* Given entries
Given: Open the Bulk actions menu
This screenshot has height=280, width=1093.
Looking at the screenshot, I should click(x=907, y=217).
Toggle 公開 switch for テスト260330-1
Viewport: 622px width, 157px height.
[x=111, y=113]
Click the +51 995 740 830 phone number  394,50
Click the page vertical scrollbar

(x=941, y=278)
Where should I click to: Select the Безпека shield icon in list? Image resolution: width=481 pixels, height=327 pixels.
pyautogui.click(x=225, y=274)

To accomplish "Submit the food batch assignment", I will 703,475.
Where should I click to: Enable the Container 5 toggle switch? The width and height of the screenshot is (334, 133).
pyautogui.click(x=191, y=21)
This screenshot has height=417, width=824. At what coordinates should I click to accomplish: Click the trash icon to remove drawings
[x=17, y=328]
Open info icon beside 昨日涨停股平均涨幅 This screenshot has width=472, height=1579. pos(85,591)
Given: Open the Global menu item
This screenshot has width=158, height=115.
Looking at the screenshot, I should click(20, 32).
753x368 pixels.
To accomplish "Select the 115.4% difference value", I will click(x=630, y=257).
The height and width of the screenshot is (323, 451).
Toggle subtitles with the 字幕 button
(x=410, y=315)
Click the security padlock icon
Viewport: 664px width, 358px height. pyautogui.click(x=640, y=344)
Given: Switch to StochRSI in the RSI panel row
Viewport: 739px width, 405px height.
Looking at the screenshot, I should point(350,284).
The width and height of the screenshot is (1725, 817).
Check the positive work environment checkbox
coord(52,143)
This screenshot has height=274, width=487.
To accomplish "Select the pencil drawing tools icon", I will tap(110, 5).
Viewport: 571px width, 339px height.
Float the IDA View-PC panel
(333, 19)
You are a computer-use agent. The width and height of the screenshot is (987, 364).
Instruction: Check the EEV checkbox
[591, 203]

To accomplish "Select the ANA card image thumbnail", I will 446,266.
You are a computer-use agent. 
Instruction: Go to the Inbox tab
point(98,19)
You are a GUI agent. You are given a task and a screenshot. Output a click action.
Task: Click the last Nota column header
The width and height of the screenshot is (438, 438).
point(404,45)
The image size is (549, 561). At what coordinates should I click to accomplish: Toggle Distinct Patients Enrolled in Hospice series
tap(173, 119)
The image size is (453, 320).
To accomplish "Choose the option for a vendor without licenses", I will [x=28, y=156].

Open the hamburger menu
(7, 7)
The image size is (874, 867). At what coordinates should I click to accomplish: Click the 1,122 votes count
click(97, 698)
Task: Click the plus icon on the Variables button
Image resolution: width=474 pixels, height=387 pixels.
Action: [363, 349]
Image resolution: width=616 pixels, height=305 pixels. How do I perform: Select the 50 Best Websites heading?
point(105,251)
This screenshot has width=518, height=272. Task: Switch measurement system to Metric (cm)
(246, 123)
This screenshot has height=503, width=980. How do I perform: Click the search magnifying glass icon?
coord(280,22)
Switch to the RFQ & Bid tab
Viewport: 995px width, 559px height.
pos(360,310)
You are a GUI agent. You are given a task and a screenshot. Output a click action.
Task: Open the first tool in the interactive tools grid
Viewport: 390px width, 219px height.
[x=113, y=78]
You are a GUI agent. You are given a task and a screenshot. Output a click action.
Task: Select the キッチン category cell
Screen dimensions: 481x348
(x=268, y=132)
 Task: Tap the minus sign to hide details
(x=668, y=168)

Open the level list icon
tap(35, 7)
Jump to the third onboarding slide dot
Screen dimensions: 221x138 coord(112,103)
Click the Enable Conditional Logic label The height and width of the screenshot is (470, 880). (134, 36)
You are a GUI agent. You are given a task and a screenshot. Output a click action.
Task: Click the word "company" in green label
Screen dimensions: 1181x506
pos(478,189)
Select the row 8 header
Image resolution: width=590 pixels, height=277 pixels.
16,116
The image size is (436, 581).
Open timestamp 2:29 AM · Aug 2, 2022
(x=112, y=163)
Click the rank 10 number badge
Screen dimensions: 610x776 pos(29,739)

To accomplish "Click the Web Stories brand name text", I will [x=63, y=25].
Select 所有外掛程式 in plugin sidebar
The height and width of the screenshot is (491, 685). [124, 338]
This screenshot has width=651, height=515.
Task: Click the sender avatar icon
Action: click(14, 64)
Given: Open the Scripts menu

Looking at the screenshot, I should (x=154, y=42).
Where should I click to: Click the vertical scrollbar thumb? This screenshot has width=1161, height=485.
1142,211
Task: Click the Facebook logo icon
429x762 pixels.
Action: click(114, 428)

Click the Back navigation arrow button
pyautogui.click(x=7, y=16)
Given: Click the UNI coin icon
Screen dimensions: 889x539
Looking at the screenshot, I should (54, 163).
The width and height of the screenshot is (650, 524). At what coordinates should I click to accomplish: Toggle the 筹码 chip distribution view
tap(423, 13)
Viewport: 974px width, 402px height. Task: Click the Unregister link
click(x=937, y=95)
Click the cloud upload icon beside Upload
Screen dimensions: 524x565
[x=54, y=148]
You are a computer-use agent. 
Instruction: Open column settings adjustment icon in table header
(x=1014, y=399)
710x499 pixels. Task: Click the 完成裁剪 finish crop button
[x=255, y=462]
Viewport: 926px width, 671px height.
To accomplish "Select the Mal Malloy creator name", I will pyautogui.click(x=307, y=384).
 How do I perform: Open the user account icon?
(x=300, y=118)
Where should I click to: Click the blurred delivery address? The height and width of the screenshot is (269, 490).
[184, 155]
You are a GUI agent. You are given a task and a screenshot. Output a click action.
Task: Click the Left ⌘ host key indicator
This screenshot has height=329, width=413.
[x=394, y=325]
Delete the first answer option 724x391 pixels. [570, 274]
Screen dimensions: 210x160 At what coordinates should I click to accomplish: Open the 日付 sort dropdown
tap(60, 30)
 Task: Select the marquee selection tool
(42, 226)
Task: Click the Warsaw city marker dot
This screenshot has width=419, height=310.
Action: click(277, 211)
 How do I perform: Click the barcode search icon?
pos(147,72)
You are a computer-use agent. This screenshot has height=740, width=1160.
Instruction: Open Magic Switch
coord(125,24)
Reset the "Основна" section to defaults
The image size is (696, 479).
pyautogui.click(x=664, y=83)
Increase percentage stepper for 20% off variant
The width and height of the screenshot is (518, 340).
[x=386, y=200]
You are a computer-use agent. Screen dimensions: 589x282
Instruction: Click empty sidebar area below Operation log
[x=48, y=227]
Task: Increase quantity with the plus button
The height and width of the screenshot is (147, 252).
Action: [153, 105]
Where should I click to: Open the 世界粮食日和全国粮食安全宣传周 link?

* Your instructions
Type the material above out again, exactly.

* Expected answer
Given: Open the Bulk actions menu
This screenshot has height=280, width=1093.
Looking at the screenshot, I should click(x=907, y=217).
Toggle 公開 switch for テスト260330-1
Viewport: 622px width, 157px height.
[x=111, y=113]
Click the +51 995 740 830 phone number  394,50
Click the page vertical scrollbar

(x=941, y=278)
Where should I click to: Select the Безпека shield icon in list? Image resolution: width=481 pixels, height=327 pixels.
pyautogui.click(x=225, y=274)

To accomplish "Submit the food batch assignment", I will 703,475.
Where should I click to: Enable the Container 5 toggle switch? The width and height of the screenshot is (334, 133).
pyautogui.click(x=191, y=21)
This screenshot has height=417, width=824. At what coordinates should I click to accomplish: Click the trash icon to remove drawings
[x=17, y=328]
Open info icon beside 昨日涨停股平均涨幅 This screenshot has width=472, height=1579. pos(85,591)
Given: Open the Global menu item
This screenshot has width=158, height=115.
Looking at the screenshot, I should click(20, 32).
753x368 pixels.
To accomplish "Select the 115.4% difference value", I will click(x=630, y=257).
The height and width of the screenshot is (323, 451).
Toggle subtitles with the 字幕 button
(x=410, y=315)
Click the security padlock icon
Viewport: 664px width, 358px height. pyautogui.click(x=640, y=344)
Given: Switch to StochRSI in the RSI panel row
Viewport: 739px width, 405px height.
Looking at the screenshot, I should point(350,284).
The width and height of the screenshot is (1725, 817).
Check the positive work environment checkbox
coord(52,143)
This screenshot has height=274, width=487.
To accomplish "Select the pencil drawing tools icon", I will tap(110, 5).
Viewport: 571px width, 339px height.
Float the IDA View-PC panel
(333, 19)
You are a computer-use agent. The width and height of the screenshot is (987, 364).
Instruction: Check the EEV checkbox
[591, 203]

To accomplish "Select the ANA card image thumbnail", I will 446,266.
You are a computer-use agent. 
Instruction: Go to the Inbox tab
point(98,19)
You are a GUI agent. You are given a task and a screenshot. Output a click action.
Task: Click the last Nota column header
The width and height of the screenshot is (438, 438).
point(404,45)
The image size is (549, 561). At what coordinates should I click to accomplish: Toggle Distinct Patients Enrolled in Hospice series
tap(173, 119)
The image size is (453, 320).
To accomplish "Choose the option for a vendor without licenses", I will [x=28, y=156].

Open the hamburger menu
(7, 7)
The image size is (874, 867). At what coordinates should I click to accomplish: Click the 1,122 votes count
click(97, 698)
Task: Click the plus icon on the Variables button
Image resolution: width=474 pixels, height=387 pixels.
Action: [363, 349]
Image resolution: width=616 pixels, height=305 pixels. How do I perform: Select the 50 Best Websites heading?
point(105,251)
This screenshot has width=518, height=272. Task: Switch measurement system to Metric (cm)
(246, 123)
This screenshot has height=503, width=980. How do I perform: Click the search magnifying glass icon?
coord(280,22)
Switch to the RFQ & Bid tab
Viewport: 995px width, 559px height.
pos(360,310)
You are a GUI agent. You are given a task and a screenshot. Output a click action.
Task: Open the first tool in the interactive tools grid
Viewport: 390px width, 219px height.
[x=113, y=78]
You are a GUI agent. You are given a task and a screenshot. Output a click action.
Task: Select the キッチン category cell
Screen dimensions: 481x348
(x=268, y=132)
 Task: Tap the minus sign to hide details
(x=668, y=168)

Open the level list icon
tap(35, 7)
Jump to the third onboarding slide dot
Screen dimensions: 221x138 coord(112,103)
Click the Enable Conditional Logic label The height and width of the screenshot is (470, 880). (134, 36)
You are a GUI agent. You are given a task and a screenshot. Output a click action.
Task: Click the word "company" in green label
Screen dimensions: 1181x506
pos(478,189)
Select the row 8 header
Image resolution: width=590 pixels, height=277 pixels.
16,116
The image size is (436, 581).
Open timestamp 2:29 AM · Aug 2, 2022
(x=112, y=163)
Click the rank 10 number badge
Screen dimensions: 610x776 pos(29,739)

To accomplish "Click the Web Stories brand name text", I will [x=63, y=25].
Select 所有外掛程式 in plugin sidebar
The height and width of the screenshot is (491, 685). [124, 338]
This screenshot has width=651, height=515.
Task: Click the sender avatar icon
Action: click(14, 64)
Given: Open the Scripts menu

Looking at the screenshot, I should (x=154, y=42).
Where should I click to: Click the vertical scrollbar thumb? This screenshot has width=1161, height=485.
1142,211
Task: Click the Facebook logo icon
429x762 pixels.
Action: click(114, 428)

Click the Back navigation arrow button
pyautogui.click(x=7, y=16)
Given: Click the UNI coin icon
Screen dimensions: 889x539
Looking at the screenshot, I should (54, 163).
The width and height of the screenshot is (650, 524). At what coordinates should I click to accomplish: Toggle the 筹码 chip distribution view
tap(423, 13)
Viewport: 974px width, 402px height. Task: Click the Unregister link
click(x=937, y=95)
Click the cloud upload icon beside Upload
Screen dimensions: 524x565
[x=54, y=148]
You are a computer-use agent. 
Instruction: Open column settings adjustment icon in table header
(x=1014, y=399)
710x499 pixels. Task: Click the 完成裁剪 finish crop button
[x=255, y=462]
Viewport: 926px width, 671px height.
To accomplish "Select the Mal Malloy creator name", I will pyautogui.click(x=307, y=384).
 How do I perform: Open the user account icon?
(x=300, y=118)
Where should I click to: Click the blurred delivery address? The height and width of the screenshot is (269, 490).
[184, 155]
You are a GUI agent. You are given a task and a screenshot. Output a click action.
Task: Click the Left ⌘ host key indicator
This screenshot has height=329, width=413.
[x=394, y=325]
Delete the first answer option 724x391 pixels. [570, 274]
Screen dimensions: 210x160 At what coordinates should I click to accomplish: Open the 日付 sort dropdown
tap(60, 30)
 Task: Select the marquee selection tool
(42, 226)
Task: Click the Warsaw city marker dot
This screenshot has width=419, height=310.
Action: click(277, 211)
 How do I perform: Click the barcode search icon?
pos(147,72)
You are a computer-use agent. This screenshot has height=740, width=1160.
Instruction: Open Magic Switch
coord(125,24)
Reset the "Основна" section to defaults
The image size is (696, 479).
pyautogui.click(x=664, y=83)
Increase percentage stepper for 20% off variant
The width and height of the screenshot is (518, 340).
[x=386, y=200]
You are a computer-use agent. Screen dimensions: 589x282
Instruction: Click empty sidebar area below Operation log
[x=48, y=227]
Task: Increase quantity with the plus button
The height and width of the screenshot is (147, 252).
Action: [153, 105]
Where should I click to: Open the 世界粮食日和全国粮食安全宣传周 link?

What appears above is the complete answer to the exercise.